If you proposed a solution which would "fix" the spam problem, they would mock you. They had a checklist for "anti-spam kooks", and had no shame about pointing out how your solution was stupid, naive, etc.
On the other hand, if you had a suggestion which would narrow down the scope of the spam problem (i.e. stop one particular behavior), they would mock you. They didn't have a checklist here, but they were very happy to point out how your solution was stupid, because it only solved part of the spam problem, and not all of it.
People who pointed out the contradiction in the two views were either mocked, or banned.
SMTP implementations could make simple changes to improve the ability to distinguish spam from non-spam. So far as I last checked, most (or all) of them don't do that.
It should be possible to design a series of small changes to SMTP which would address the vast bulk of the spam problem. When I pointed this out in ASRG, the SMTP people claimed that spam was a hugely difficult problem, and responded as above.
Except that my background is nuclear physics. In the late 1990s, CERN was getting something like 4 terabits a second of data. Then after a few years of running, would publish a paper with 10 data points. The methods which let them do this were simply a carefully designed series of discriminators (which was the technical word for the equipment). That equipment "sliced and diced" the data in various different ways.
I explained the above points in ASRG, and they responded predictably.
Many of the problems with email are due to the underlying design. Sure, there are reasons for it. Sure, it was designed a long time ago when we didn't have as much experience with designing protocols. So SMTP violates a large number of modern protocol design principles.
You (and billions of people like you) get spam for one reason, and one reason only: The STMP people have refused for 25+ years to fix the problems.
I'd genuinely love to hear your thoughts on spam prevention.
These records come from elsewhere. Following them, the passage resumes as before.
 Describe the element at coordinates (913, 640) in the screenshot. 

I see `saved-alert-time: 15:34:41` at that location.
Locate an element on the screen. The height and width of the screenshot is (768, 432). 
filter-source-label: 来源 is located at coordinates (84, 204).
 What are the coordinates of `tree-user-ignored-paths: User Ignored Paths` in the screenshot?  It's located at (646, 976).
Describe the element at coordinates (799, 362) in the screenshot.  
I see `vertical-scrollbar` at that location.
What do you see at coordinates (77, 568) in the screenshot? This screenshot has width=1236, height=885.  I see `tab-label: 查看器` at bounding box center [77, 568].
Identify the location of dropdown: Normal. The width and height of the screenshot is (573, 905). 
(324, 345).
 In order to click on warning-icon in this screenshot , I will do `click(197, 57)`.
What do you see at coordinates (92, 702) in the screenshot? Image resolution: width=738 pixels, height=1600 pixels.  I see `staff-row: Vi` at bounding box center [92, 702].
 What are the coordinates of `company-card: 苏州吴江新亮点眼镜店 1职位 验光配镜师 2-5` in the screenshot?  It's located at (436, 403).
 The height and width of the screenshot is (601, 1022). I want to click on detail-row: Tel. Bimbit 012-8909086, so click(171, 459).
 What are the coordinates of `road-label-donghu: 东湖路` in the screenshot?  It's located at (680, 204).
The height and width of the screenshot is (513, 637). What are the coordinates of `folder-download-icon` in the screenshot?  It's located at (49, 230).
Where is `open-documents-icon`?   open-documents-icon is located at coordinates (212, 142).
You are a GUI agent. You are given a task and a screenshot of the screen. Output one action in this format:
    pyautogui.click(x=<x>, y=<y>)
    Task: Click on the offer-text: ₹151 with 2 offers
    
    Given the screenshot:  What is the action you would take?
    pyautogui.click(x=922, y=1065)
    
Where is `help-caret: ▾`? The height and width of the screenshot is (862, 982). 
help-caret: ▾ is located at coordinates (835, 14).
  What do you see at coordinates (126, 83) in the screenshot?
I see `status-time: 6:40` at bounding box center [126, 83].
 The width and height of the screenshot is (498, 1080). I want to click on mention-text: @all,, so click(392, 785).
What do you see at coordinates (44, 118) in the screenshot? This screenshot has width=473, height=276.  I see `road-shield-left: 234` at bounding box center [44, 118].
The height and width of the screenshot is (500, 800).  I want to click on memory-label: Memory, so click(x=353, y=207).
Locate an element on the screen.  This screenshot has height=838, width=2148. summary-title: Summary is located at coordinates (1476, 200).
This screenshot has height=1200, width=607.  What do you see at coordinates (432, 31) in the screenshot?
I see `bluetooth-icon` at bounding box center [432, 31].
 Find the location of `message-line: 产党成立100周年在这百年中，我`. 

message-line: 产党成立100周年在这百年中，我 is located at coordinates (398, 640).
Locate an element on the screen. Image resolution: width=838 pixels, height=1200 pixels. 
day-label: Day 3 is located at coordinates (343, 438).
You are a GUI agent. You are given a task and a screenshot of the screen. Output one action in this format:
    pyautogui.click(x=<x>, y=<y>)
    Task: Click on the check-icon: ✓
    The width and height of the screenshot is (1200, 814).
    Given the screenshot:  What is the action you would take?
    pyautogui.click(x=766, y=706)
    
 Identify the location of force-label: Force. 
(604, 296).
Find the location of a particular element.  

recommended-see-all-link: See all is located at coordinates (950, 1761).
While modern mail spam filters seem to be OK, I am seeing a similar level of spam from SMS and social media.
It's been a long time, and I haven't looked much into any spam issues around SMS or social media.
For SMTP, there are some basic design decisions which make it easier to send spam:
For SMTP implementations (MTAs and viewers)
SPAM filters don't seem to do basic statistics. i.e. if 99% of my traffic comes from the same people or lists I always talk to, why doesn't that get a different set of filters than the 1% of traffic from the unknown Internet swamp? Why not split traffic based on ongoing conversations, history, etc.
There is some tracking of reputations, but from when I last looked into it, it wasn't enough.
I could go on, but that's the high level summary.